Affordable and time-effective high throughput screening of SARS-CoV-2 variants using Denaturing High-Performance Liquid Chromatography analysis

Mutations in the receptor binding domain region of SARS-CoV-2 have been shown to impact the infectivity, pathogenicity and transmissibility of new variants. Even more worrisome, those mutations have the potential of causing immune escape, undermining the population immunity induced by ongoing mass vaccination programs.The massive parallel sequencing techniques have taken a lead role in the detection strategies of the new variants. Nevertheless, they are still cumbersome and labour-demanding.
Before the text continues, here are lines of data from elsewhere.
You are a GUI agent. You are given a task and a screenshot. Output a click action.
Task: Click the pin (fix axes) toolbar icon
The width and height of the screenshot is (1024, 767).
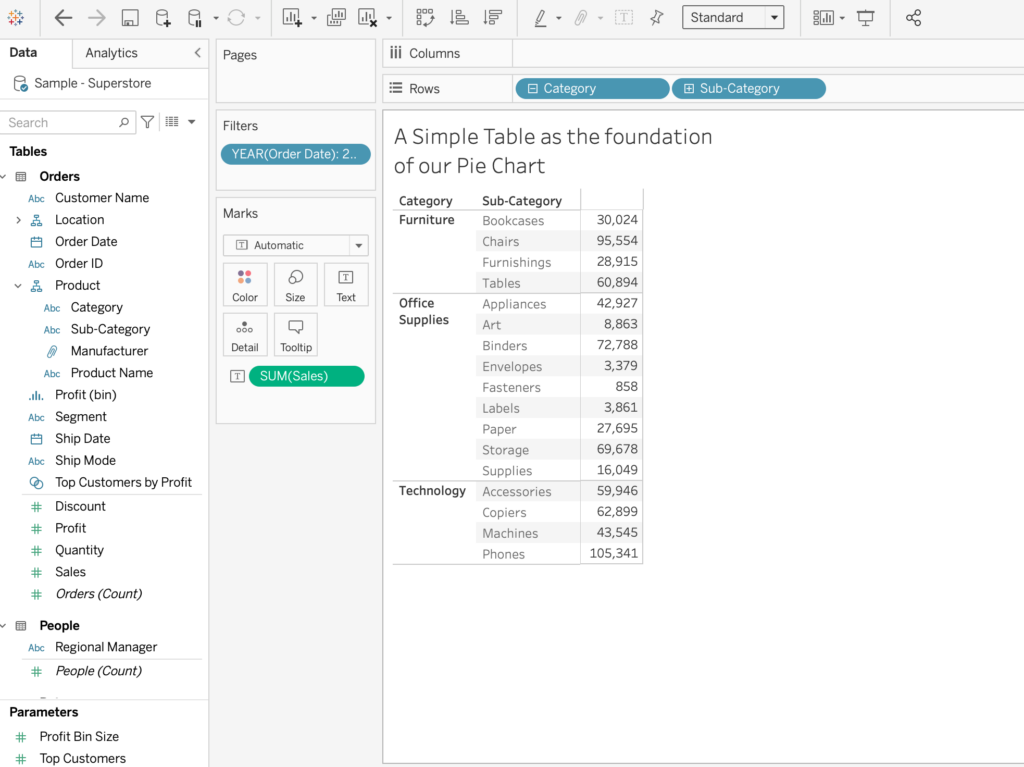pyautogui.click(x=656, y=18)
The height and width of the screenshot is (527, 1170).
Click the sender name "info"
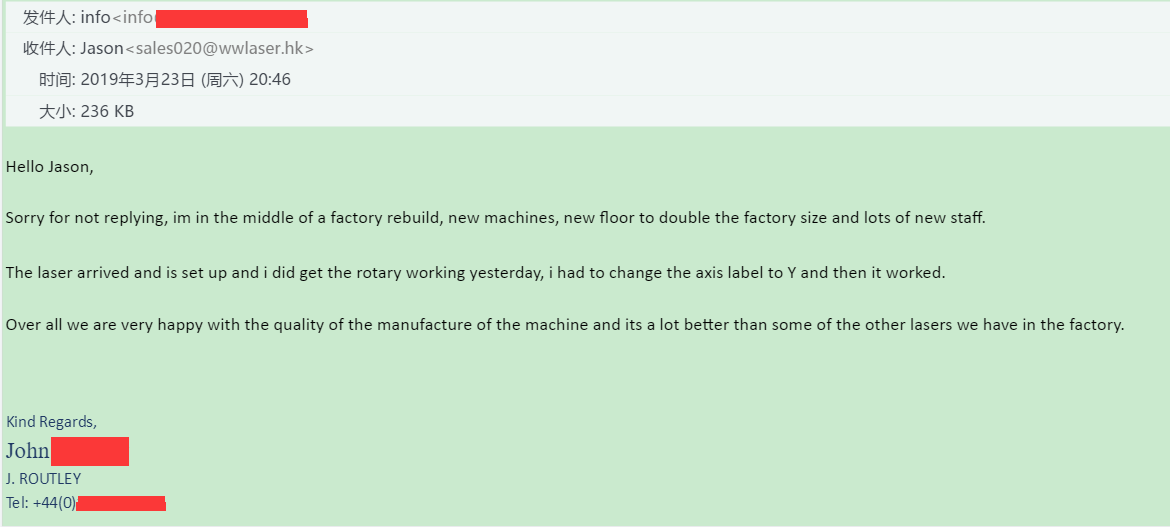coord(96,18)
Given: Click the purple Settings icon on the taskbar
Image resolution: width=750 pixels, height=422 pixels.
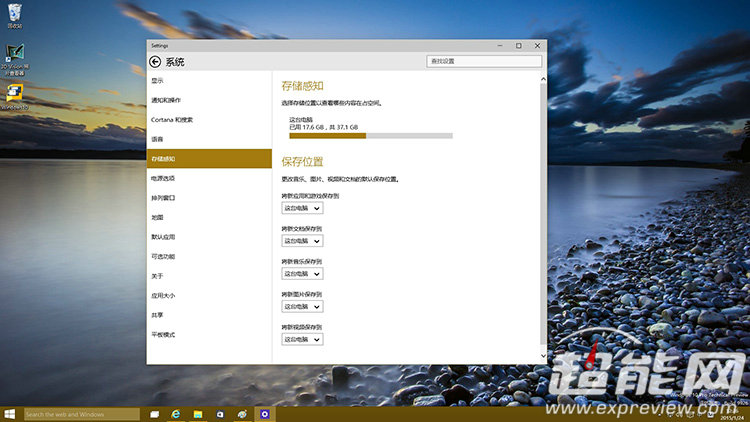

As a matter of fact, there is an urgent need for novel strategies and techniques aimed at the surveillance of the active emergence and spread of the variants of concern.Two PCRs were designed to target the binding domain region, spanning residues N417 through N501 of the Spike protein. Furthermore, very rapid, affordable and straightforward Denaturing High-Performance Liquid Chromatography screening was set up. The screening consisted of mixing the unknown sample with a standard sample of a known sequence, denaturing at high temperature for two minutes, renaturing for 15 minutes followed by a 2-minute run using the WAVE® DHPLC system to detect the heteroduplexes which invariably originate whenever the unknown sample has a nucleotide difference with respect to the standard used. The workflow was able to readily detect new variants including the P.1 and the B.1.585 strains at a very affordable cost. This approach has the potential of greatly expediting surveillance of the SARS-CoV-2 variants.